I was curious about C++ and virtual inheritance - in particular, the way that vtable conflicts are resolved between bass and child classes. I won't pretend to understand the specifics on how they work, but what I've gleamed so far is that their is a small delay caused by using virtual functions due to that resolution. My question then is if the base class is blank - ie, its virtual functions are defined as:

virtual void doStuff() = 0;

Does this mean that the resolution is not necessary, because there's only one set of functions to pick from?

Forgive me if this is an stupid question - as I said, I don't understand how vtables work so I don't really know any better.

EDIT

So if I have an abstract class with two seperate child classes:

    A
   / \
  /   \
 B     C

There is no performance hit when calling functions from the child classes compared to say, just a single inheritance free class?

A: 

The 'double dispatch' hit only occurs when the method is virtual. If the derived method is not virtual, there is no performance hit.

John Weldon
But if the parent method is pure virtual as in the OP's example, the derived method is also virtual.
Mark B
Correct. Thanks.
John Weldon
+2  A: 

I don't know what "one set of functions" you are talking about. You have two derived classes - B and C - with each having its own set of virtual functions. So, you have at least two sets, even if all functions in A are pure.

The virtual dispatch occurs when the compiler does not know the dynamic type of the object it is working with. For example, if your have a pointer A *p, it can point to an object of type B or type C. If the compiler does not know what is the actual type of the object p is pointing to, it will have to use virtual dispatch in order to call virtual functions through p.

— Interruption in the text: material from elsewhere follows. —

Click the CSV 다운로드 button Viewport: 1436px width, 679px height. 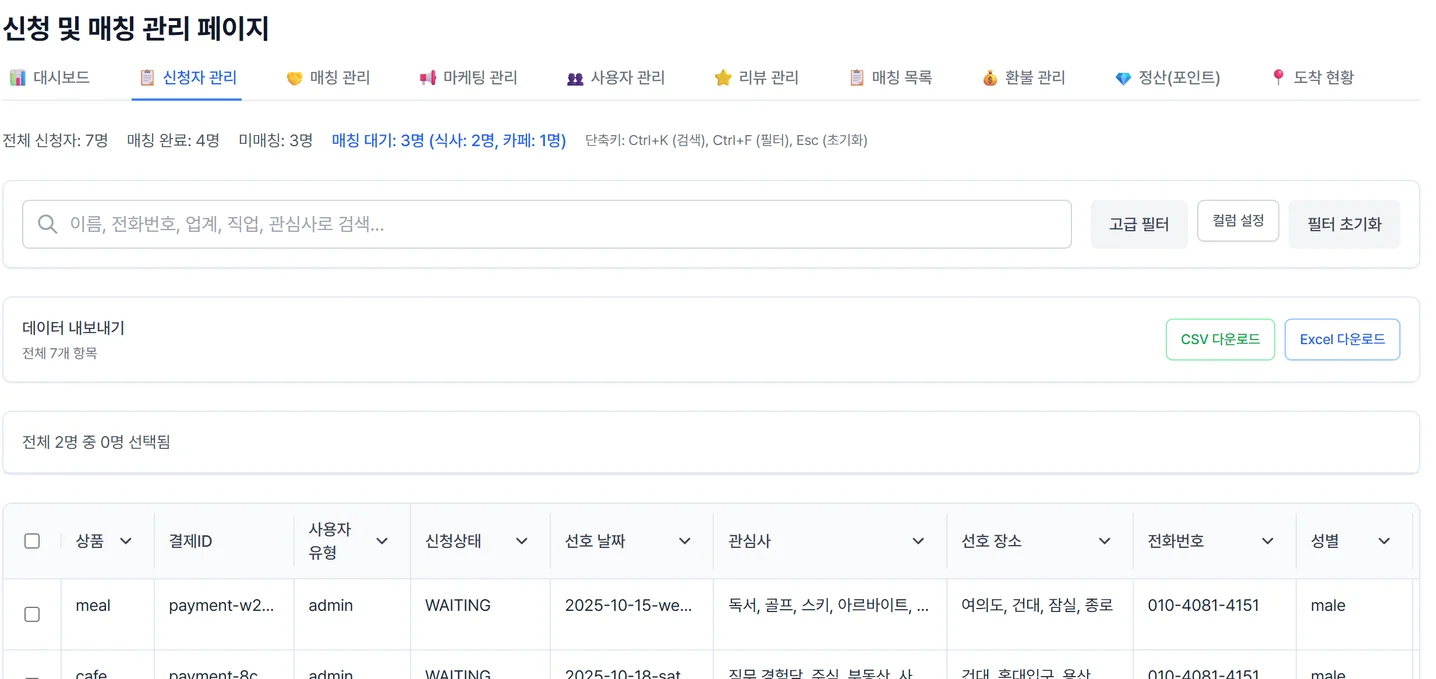pos(1220,339)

P.S. There's no "virtual inheritance" in your example. The term virtual inheritance in C++ has its own meaning. And you are not talking about virtual inheritance here.

AndreyT
When I said one set of functions, I meant the functions from a single class. Sorry about the virtual inheritance thing. If I could ask a further question, how expensive is the vtable dispatch?Would start to take a tole when you use it very repeatedly? I'm thinking of having multiple versions of most objects in my project, so the user can on demand reload the program with debug objects which do extra checking, logging and ect.
Tomas Cokis
+4  A: 

There is no hit for calling nonvirtual functions in the child class. If you're calling an overridden version of your pure virtual function as in your example, then the virtual penalty may still exist. In general it's difficult for compilers to optimize away the use of the virtual table except under very specific circumstances, where it knows the exact by-value type of the object in question (from context).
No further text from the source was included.